Shall we eat in or dine out tonight?

The foraging approach is characterized by two features: (1) a reward quantity must be maximized in concert with another variable such as time or effort expended (i.e., how can the orangutan get the most food based on distance traveled), and (2) one option is currently available (i.e., foreground option, the fig tree is ripe) while another option is available but not pursued simultaneously (i.e., background option, another tree has figs that aren’t fully ripe yet). Unfortunately, much of the earlier research on foraging did not allow subjects to direct their encounters.  Although controlling encounters at food sources may be appealing to experimenters (i.e., animals can’t go back to a source once they have visited it or once one toilet paper roll has been investigated, it is no longer in play), this experimental paradigm likely does not allow the animals to demonstrate their foraging strategies properly.

Au Naturel?

Hall-McMaster and Luyckx proposed that to simulate a more naturalistic foraging experience future studies should incorporate several important changes: (1) animals should be able to direct their encounters with choice items, (2) animals should be able to revisit previously foraged locations, (3) patches should replenish at different rates, and (4) patch distributions should be manipulated. These changes would enable the neuroscience side to discriminate between which of the two strategies (i.e., stay-switch or accept-reject) is being implemented during foraging decisions.

World domination at its finest

Currently, two neural paths seem to be involved in decision-making, especially in situations in which rewards such as food are involved. The dorsal anterior cingulate cortex (dACC, the pink area in the human brain image below) and the ventromedial prefrontal cortex (vmPFC, green area in the human brain image) have both been implicated in foraging tasks. As represented in the schematic below, both areas influence each other as summarized by Hall-McMaster and Luyckx.

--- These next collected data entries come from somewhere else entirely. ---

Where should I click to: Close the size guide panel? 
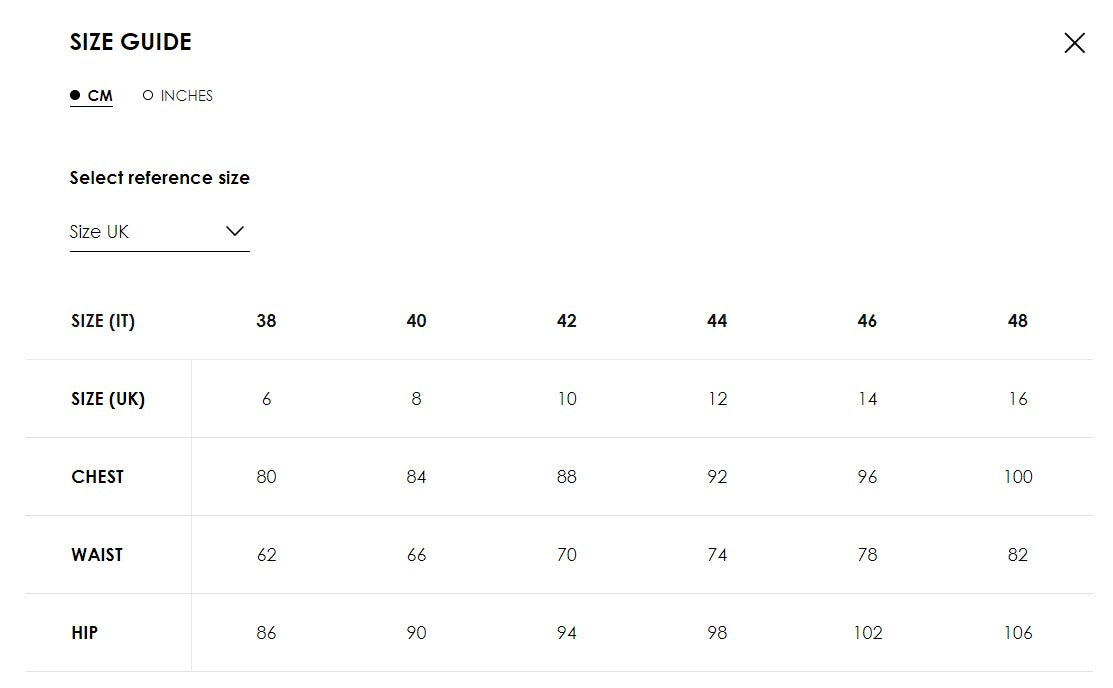coord(1074,43)
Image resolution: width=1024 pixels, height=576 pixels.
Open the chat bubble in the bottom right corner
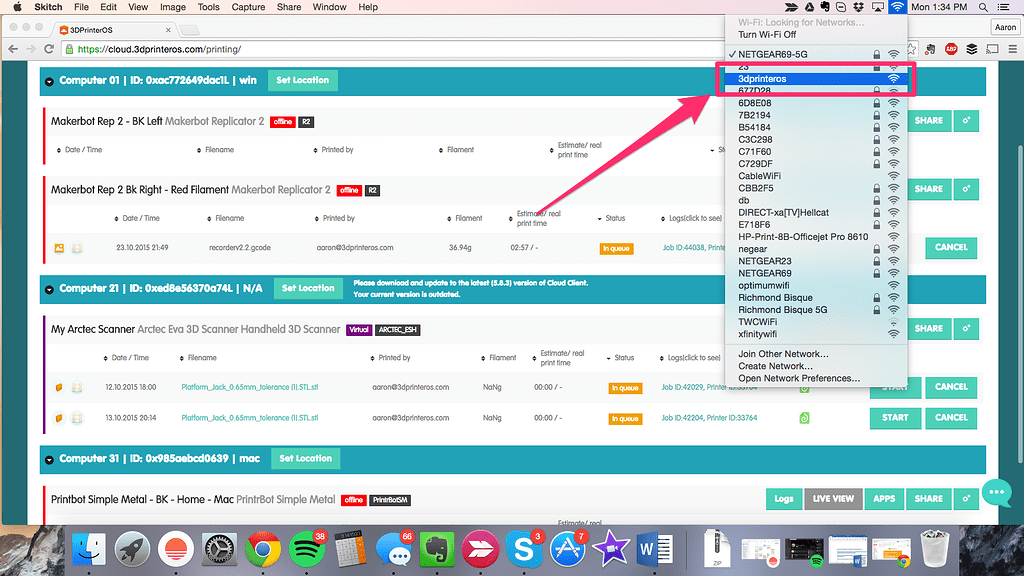point(996,493)
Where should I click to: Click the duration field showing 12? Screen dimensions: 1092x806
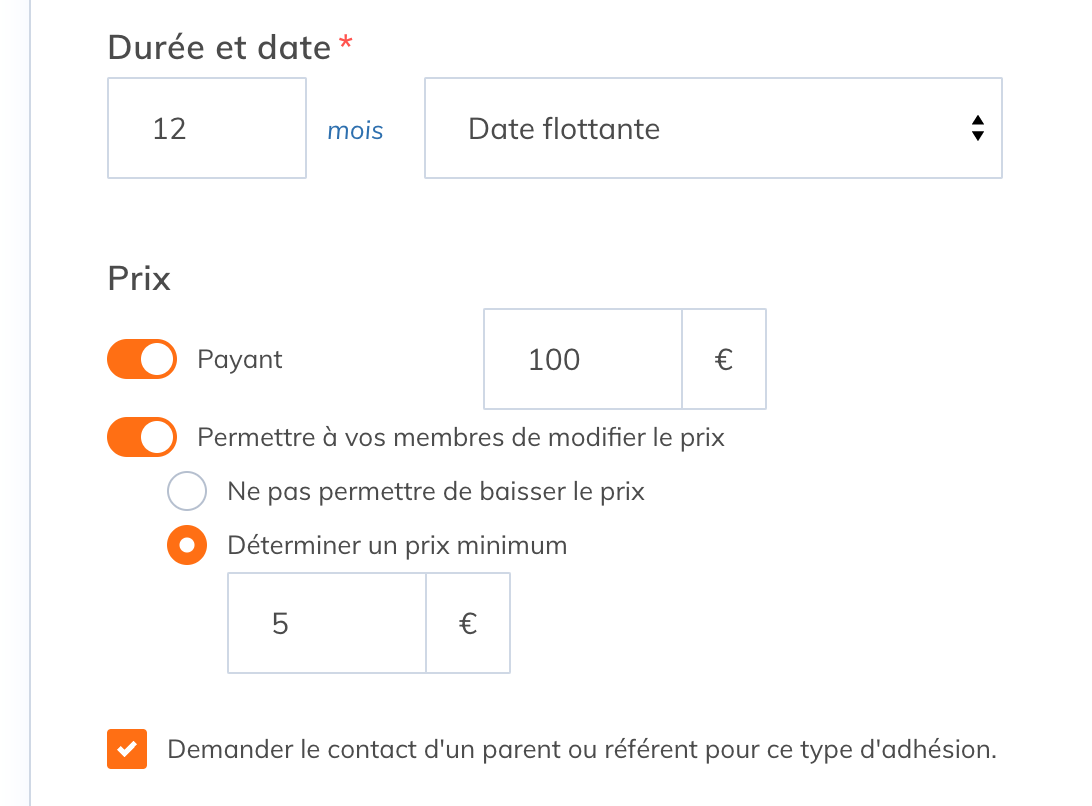tap(207, 128)
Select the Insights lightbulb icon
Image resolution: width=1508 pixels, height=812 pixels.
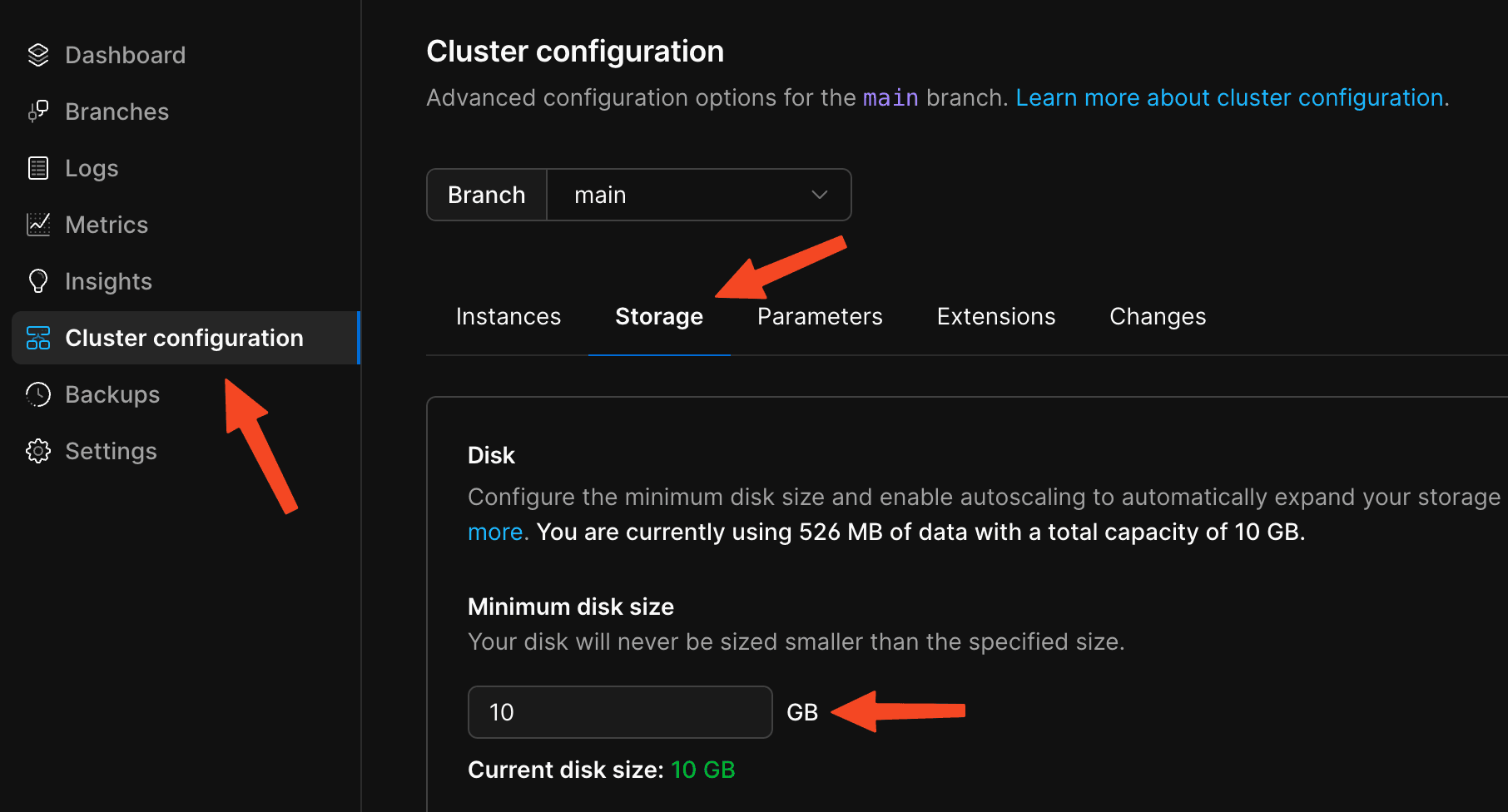pyautogui.click(x=38, y=280)
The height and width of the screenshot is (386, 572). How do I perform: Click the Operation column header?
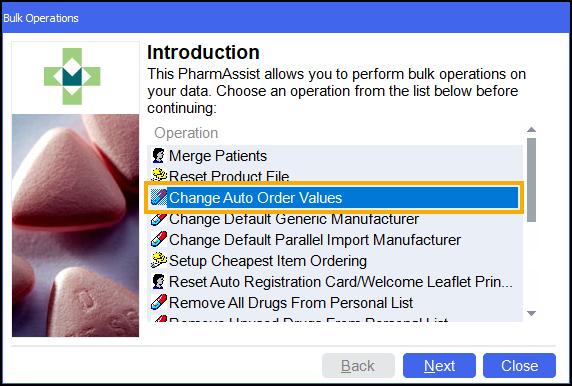(x=186, y=133)
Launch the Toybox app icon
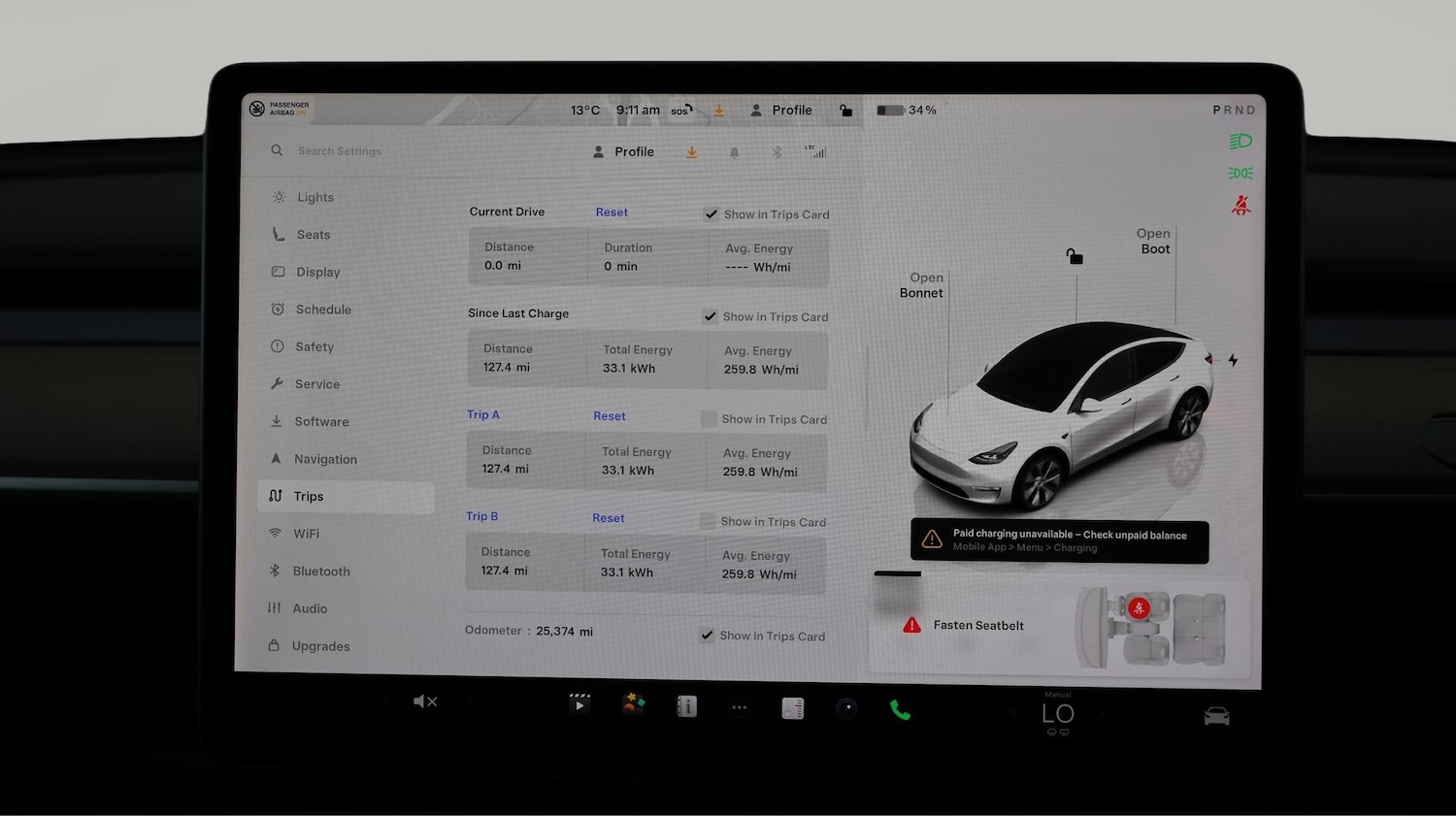The height and width of the screenshot is (816, 1456). [633, 704]
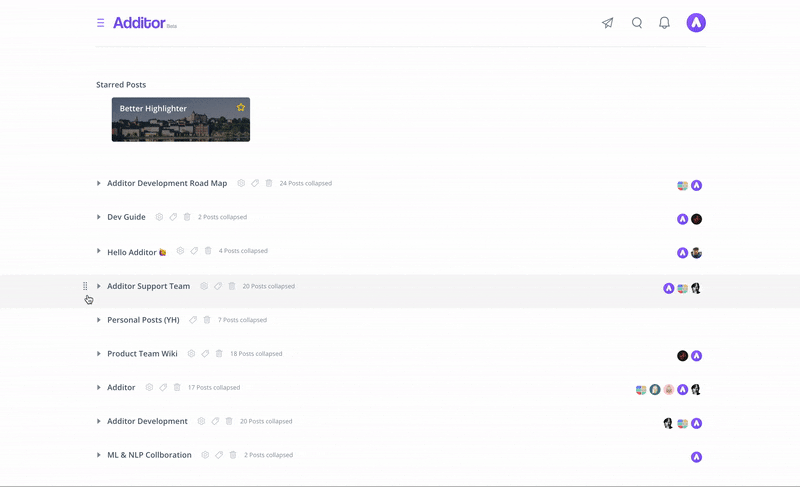Open the hamburger menu beside Additor logo

pos(101,23)
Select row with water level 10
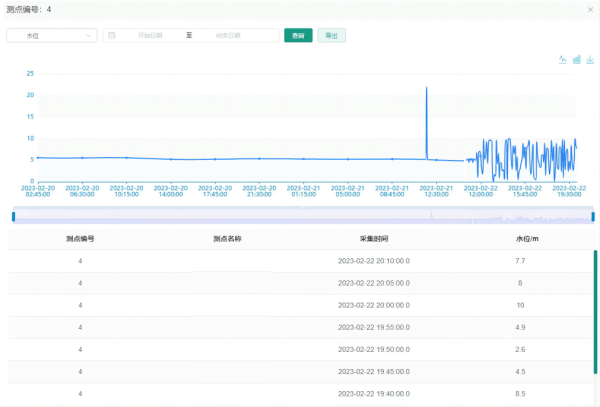600x407 pixels. 300,305
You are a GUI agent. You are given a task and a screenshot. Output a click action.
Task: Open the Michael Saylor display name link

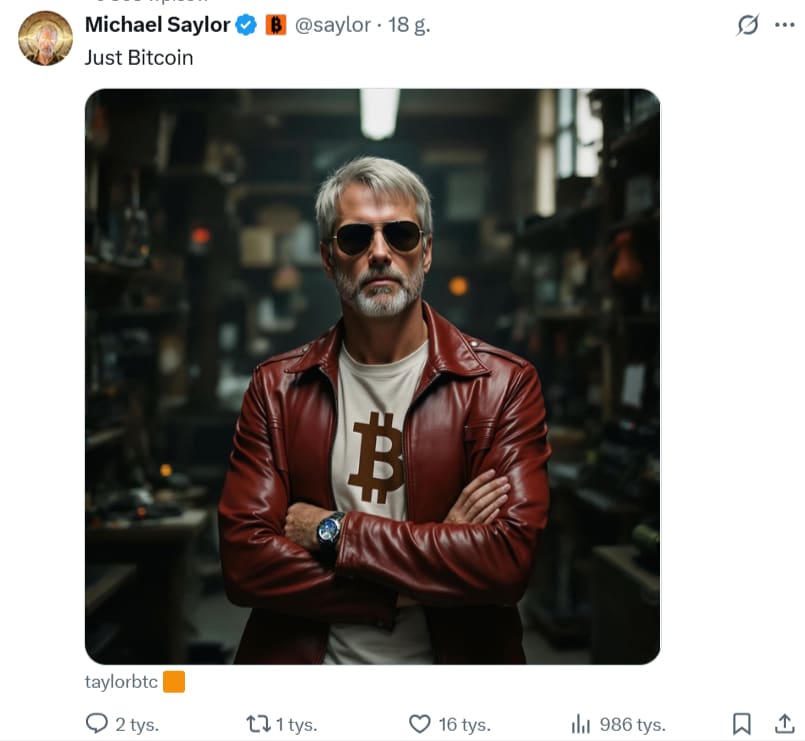tap(157, 25)
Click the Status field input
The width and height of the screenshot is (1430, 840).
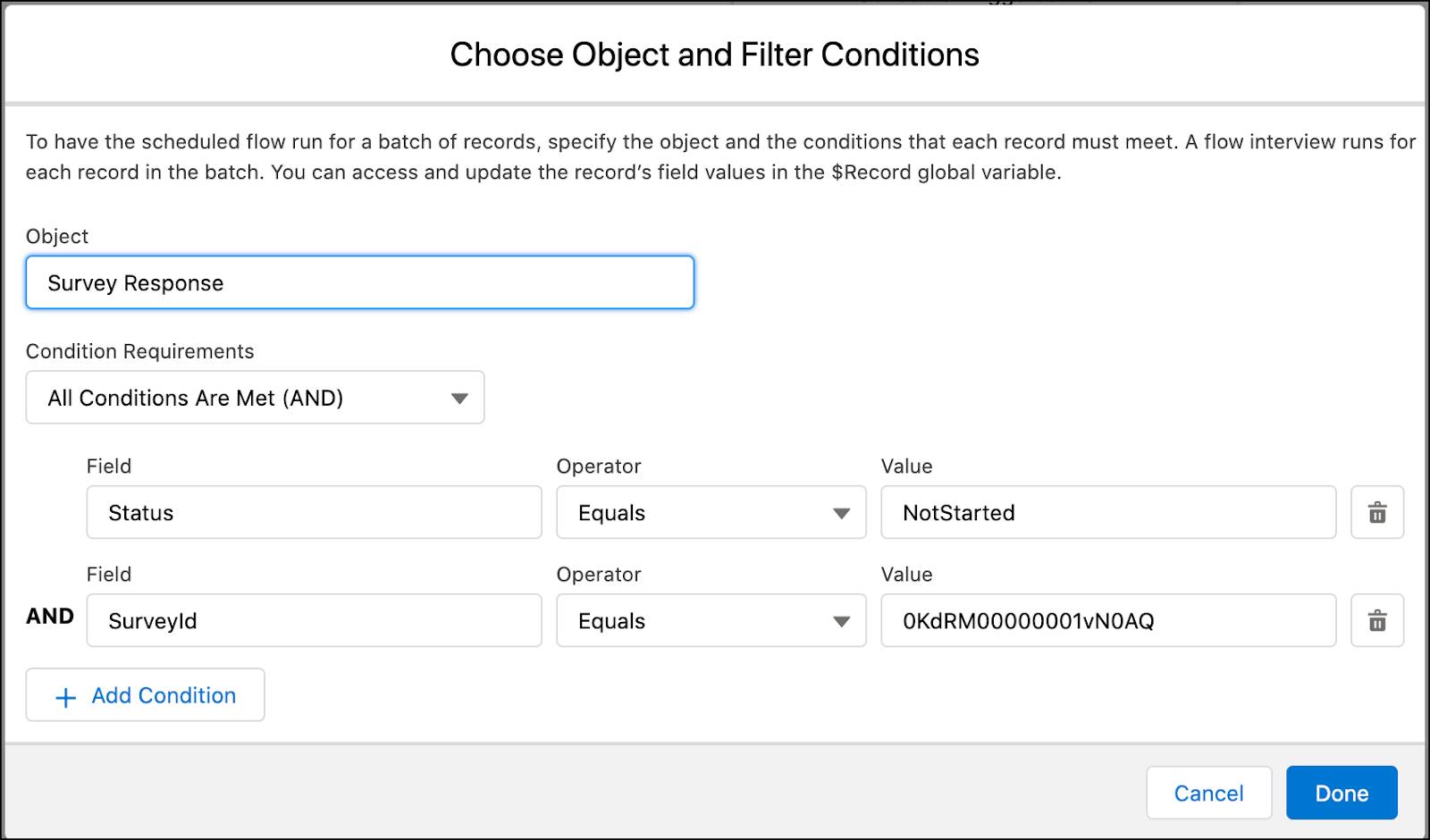click(x=314, y=512)

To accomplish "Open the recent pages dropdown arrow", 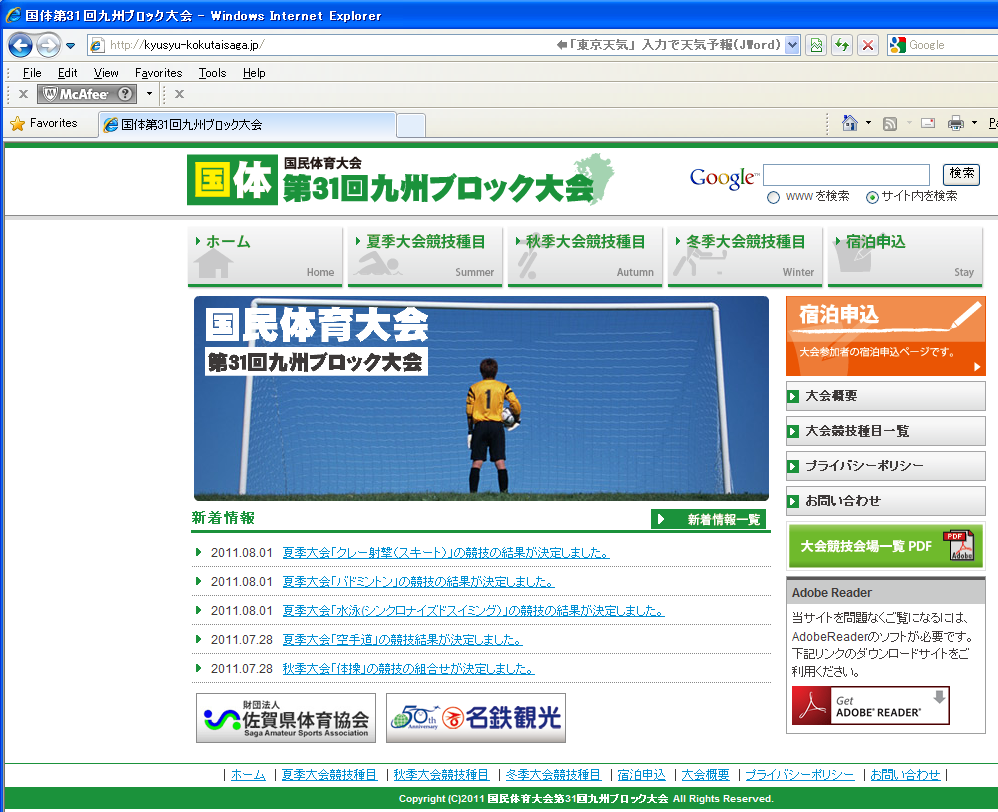I will 71,45.
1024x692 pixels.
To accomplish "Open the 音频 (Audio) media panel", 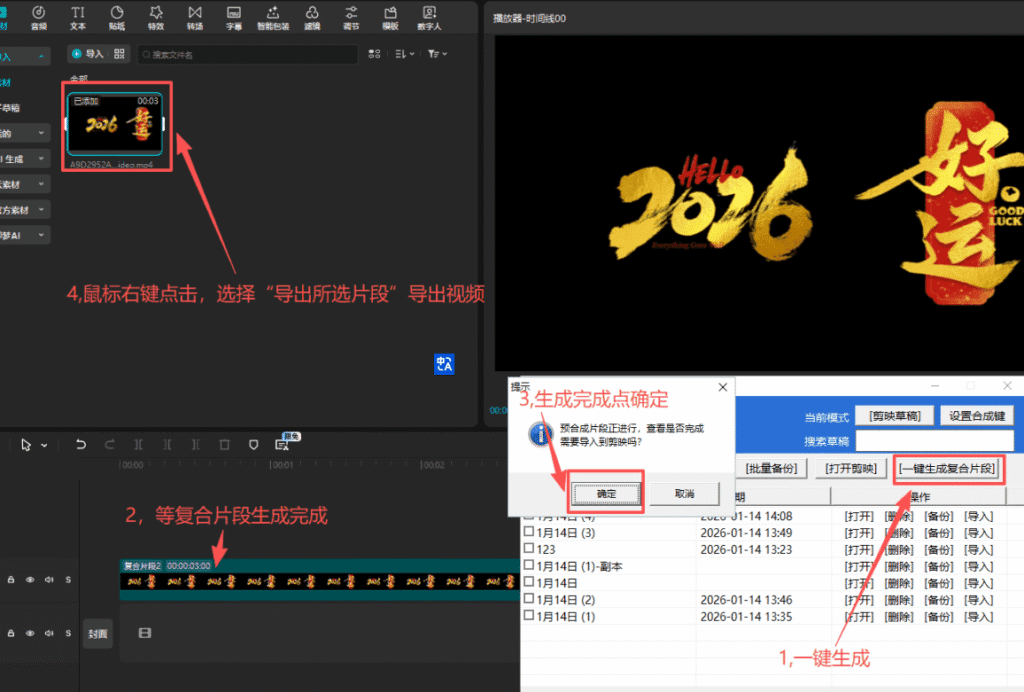I will pos(38,17).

Based on a series of primate studies, the dACC seems to be involved with decisions to leave a patch, which seems to be related to the time it would take to get to the next patch and whether or not the next patch is as good as the current patch or past patches.

The vmPFC seems to process the reward magnitude of the chosen foraging option. When activity in both regions is considered, the results suggest that these two areas may interact to compare the current foraging option with the relative value of searching for alternatives.

More recent research involving the manipulation of specific neurons in areas around the dACC has shown that rats can be manipulated to make switch decisions earlier and more frequently.

Currently, two competing functional explanations exist regarding the dACC’s function: (1) it plays an important role in behavioral persistence and flexibility, and (2) it functions to direct one’s cognitive control and decide how much control is needed. By making foraging paradigms more naturalistic, Hall-McMaster and Luyckx hope that the neural underpinnings of decision making can be uncovered more clearly as more testable predictions can be established. Whether it is making a decision about where the best foraging opportunities would be or how to dominate the world if one was the Brain from Pinky and the Brain, it is clear that much more work is needed and more naturalistic experimental paradigms are the key.

Psychonomics article focused on in this post:

Hall-McMaster, S., & Luyckx, F. (2019). Revisiting foraging approaches in neuroscience. Cognitive, Affective, & Behavioral Neuroscience, 19, 225-230. DOI: 10.3758/s13415-018-00682-z.